Manjula Selvarajah: Tell me if I’m pushing things a little when I say this, but it sounds to me like understanding the 3D shape of that protein could actually help researchers discover less invasive methods of treatment. Am I out there when I say that?

Rachel Harding: I would have to agree with you. I think that gene therapies are amazing innovations and they open the opportunity to drug the undruggable. There are lots of things where you could imagine you couldn’t make a pill, you couldn’t make a small molecule drug to target what you need to do to get benefit in a specific disease.

But there are also cases where gene therapies kind of demonstrate proof-of-concepts and they can be a clean way to show that changing one specific target or changing one specific protein does give benefit. And I think this is the excitement that came from the uniQure data — that if this shows benefit, are there other approaches that we could take in the clinic with different types of drugs or different modalities that would give the same outcome?

And so currently chasing these ideas are folks like PTC Therapeutics and Skyhawk Therapeutics, both of which make splice modulators — a different way of reducing the level of the huntingtin protein — but both are oral pill drugs. So you could imagine they also have their own liabilities, their own issues. But you can imagine that would be much more attractive, potentially cheaper and more accessible for people. And this is something that I think about a lot in terms of these communities who are impacted by many of these rare genetic diseases. They don’t have access to a clinical neurologist to even diagnose people in a lot of cases, let alone be able to get access to a gene therapy. It’s not accessible to everyone.
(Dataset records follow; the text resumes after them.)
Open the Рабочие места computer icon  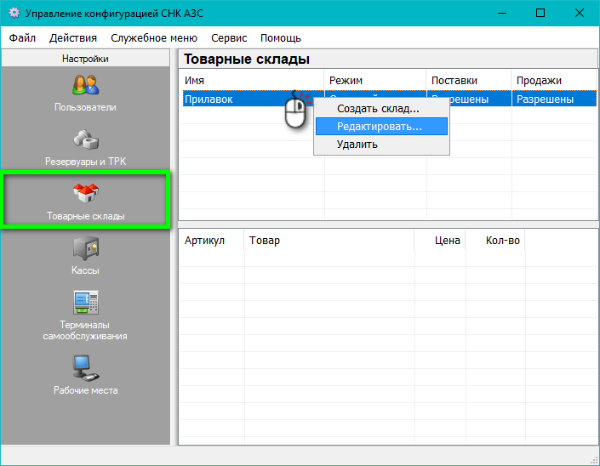click(x=85, y=367)
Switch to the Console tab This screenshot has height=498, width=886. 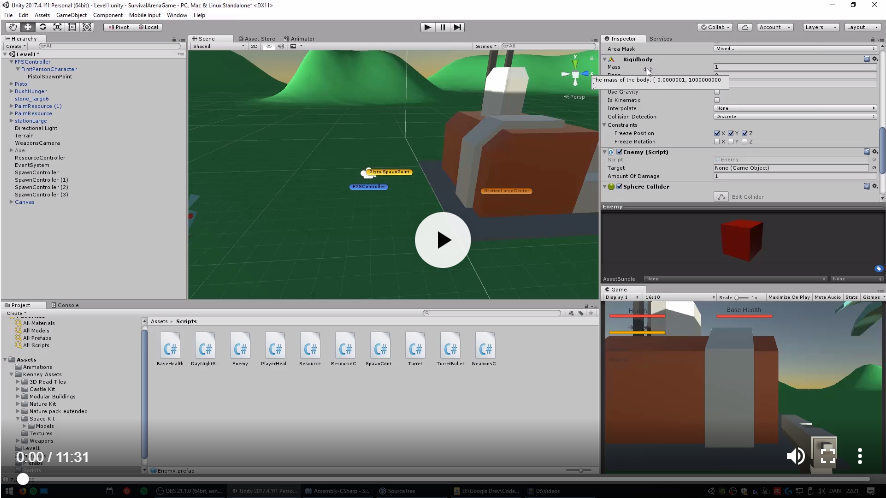[x=67, y=305]
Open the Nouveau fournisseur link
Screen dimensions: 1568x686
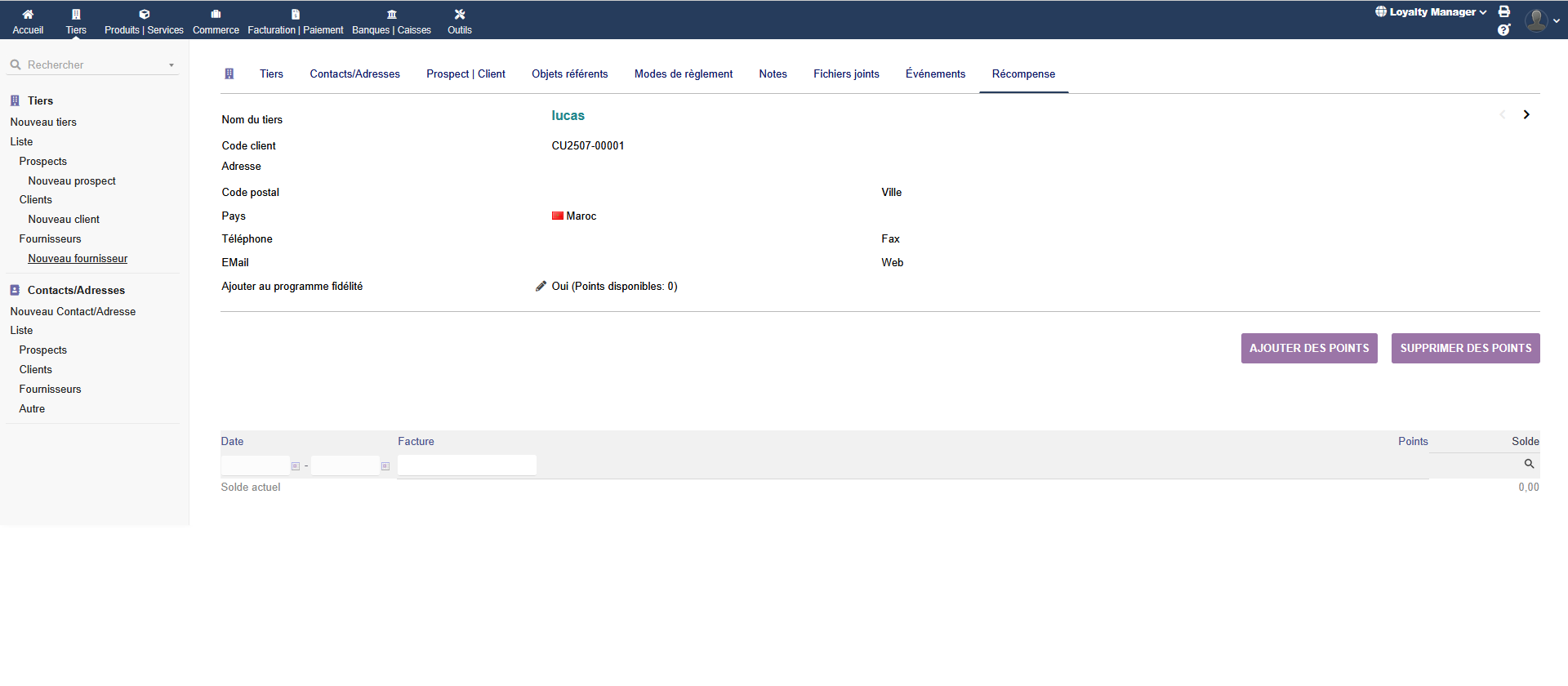(x=78, y=259)
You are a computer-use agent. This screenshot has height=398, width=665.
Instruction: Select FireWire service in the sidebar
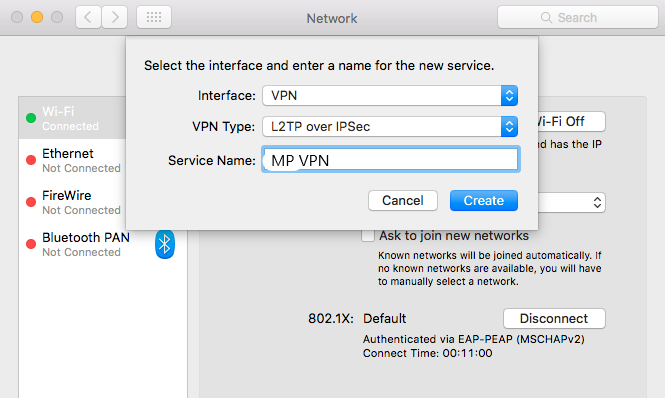click(x=72, y=202)
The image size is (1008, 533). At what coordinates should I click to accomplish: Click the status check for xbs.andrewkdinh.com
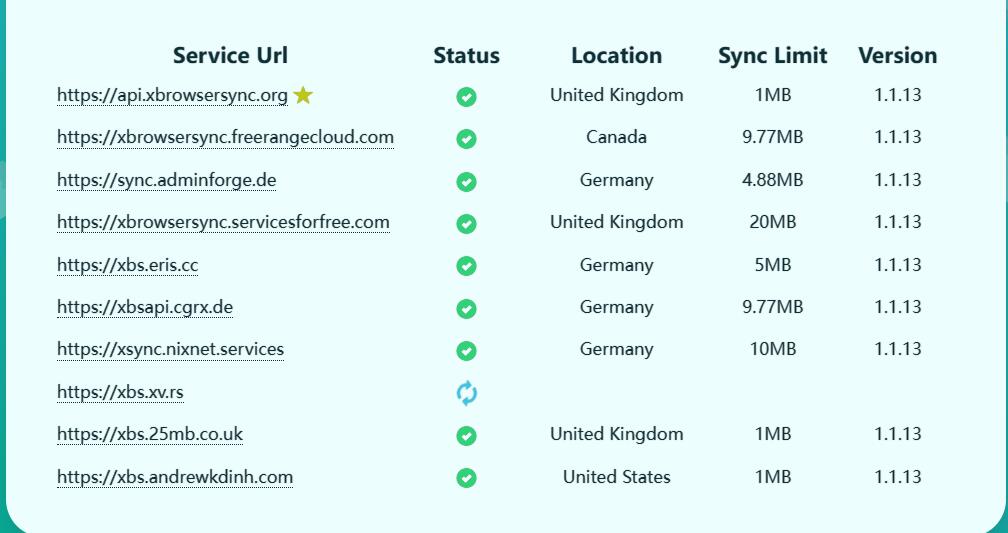[466, 478]
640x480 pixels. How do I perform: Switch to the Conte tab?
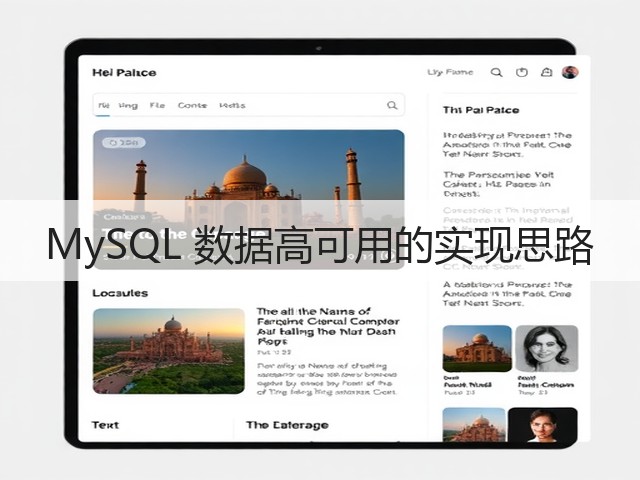pos(192,105)
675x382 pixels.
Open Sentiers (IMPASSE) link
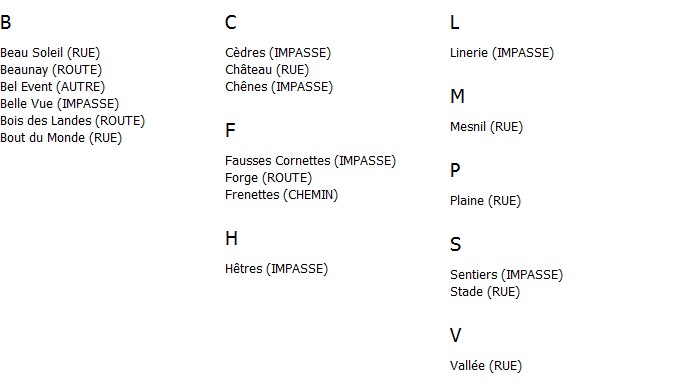click(x=507, y=275)
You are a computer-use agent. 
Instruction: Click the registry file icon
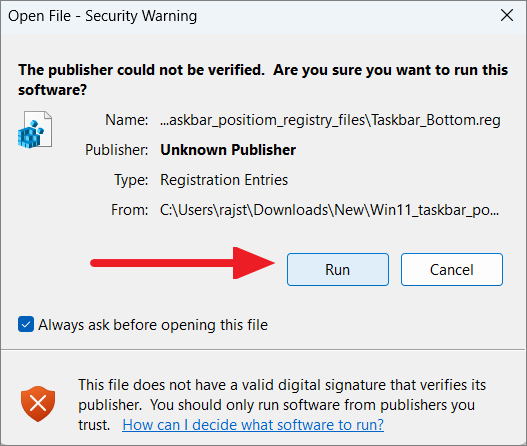click(35, 130)
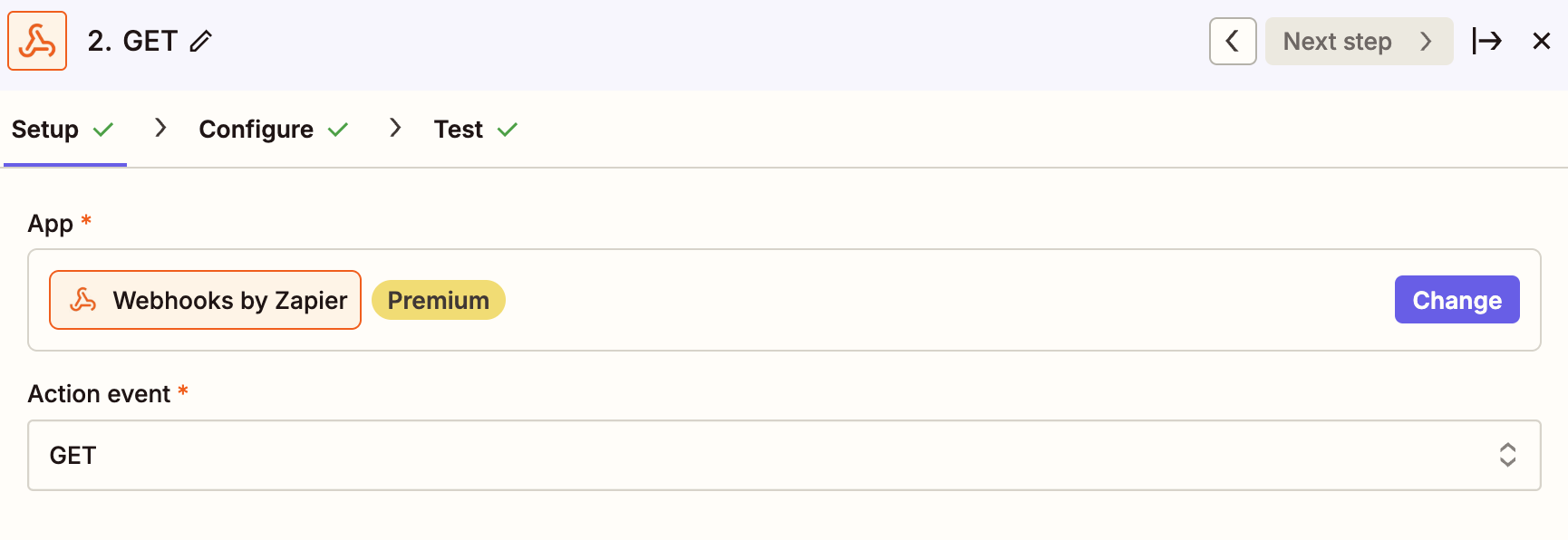
Task: Click the Next step button
Action: 1358,41

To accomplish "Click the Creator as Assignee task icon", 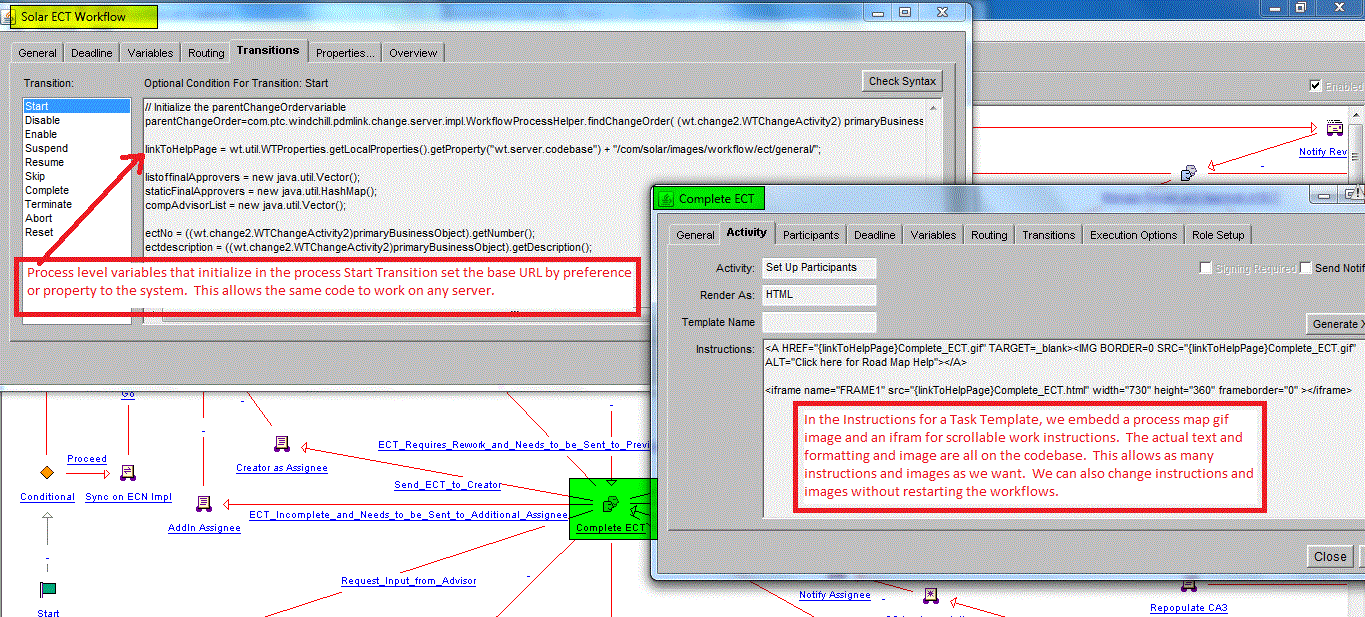I will pyautogui.click(x=281, y=442).
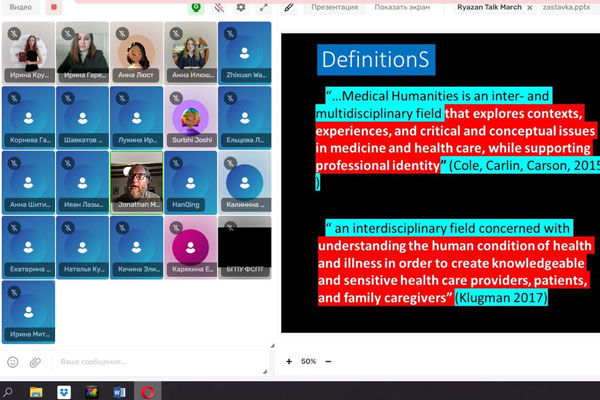600x400 pixels.
Task: Select Jonathan M. video thumbnail
Action: pyautogui.click(x=136, y=179)
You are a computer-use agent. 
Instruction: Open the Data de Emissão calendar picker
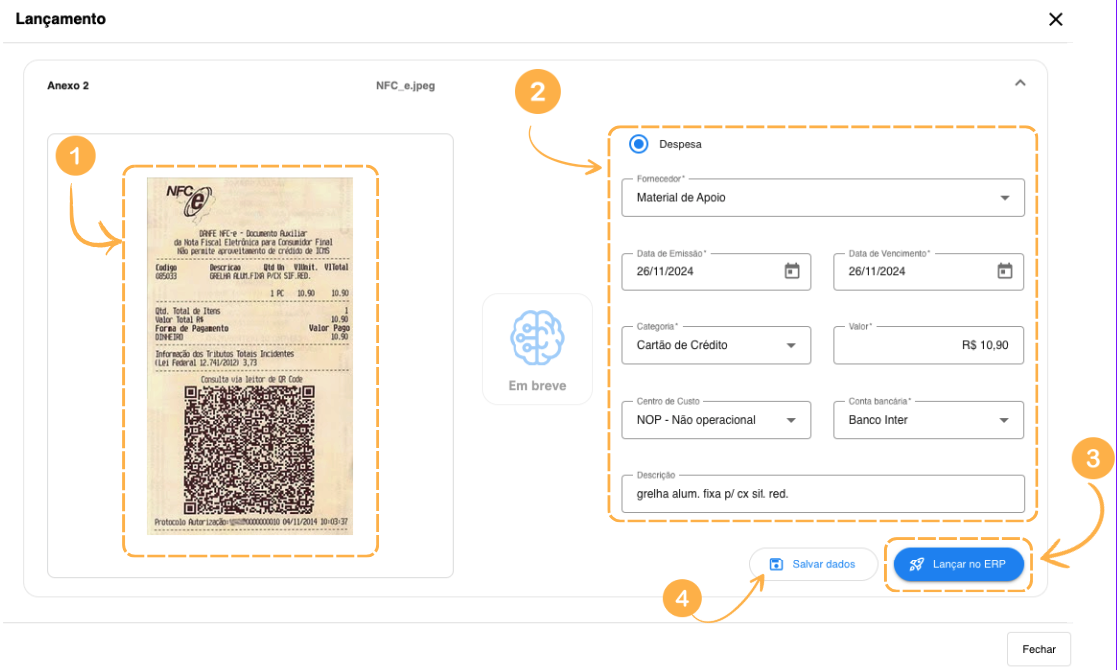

It’s good to have those therapies and I don’t think we should stop developing them, but we also have to be mindful about treating the whole community as well.

Manjula Selvarajah: I mean, that’s the other thing, when you talk about things that are, you know, 12 to 18 hours of surgery, you’re talking about all of this equipment… At the end of the day, you might have that, but it might not be accessible to communities around the world. Is that something that you worry about? Whether these, gene therapies and, and breakthroughs that sort of make the news definitely exciting, but, you know, are they accessible?

Rachel Harding: I think the accessibility is a big issue and something that, you know, we think about a lot. I think there’s also complicated aspects of the market forces around how these drugs stay profitable enough on the market for the companies to keep selling them, right? And there’s been examples of gene therapies, which we know absolutely seem to confer benefit for patients, but they don’t stay on the market because it’s actually not cost effective to deliver them or to manufacture them, or you know, other things. So we have to be really careful about the promises we make to these communities when we are communicating this kind of information.

Narration: Rachel brings up a really good point. There’ve been examples where science proves it can achieve amazing things, but the market has its own rules. Take for example, the world’s first approved AAV gene therapy, Glybera. This was targeted at a rare genetic condition that causes severe pancreatitis. The therapy was a huge milestone developed in part from research out of the University of British Columbia. And for patients it was life changing. Even so, the drug company decided that it wasn’t financially viable. They withdrew it, citing the high cost of producing the drug and the small number of patients.

Rachel Harding: These are all different aspects of the drug discovery pipeline. It’s not just about the science and the invention, the technology, the results of the clinical trial. It’s about that management afterwards. So how are we doing large scale manufacturing? How are we going to set up clinics to do all this stuff? You know, how are we going to ensure access for as many people as possible at a price point that makes sense for either government healthcare systems or for private payees. It’s a huge part of the equation.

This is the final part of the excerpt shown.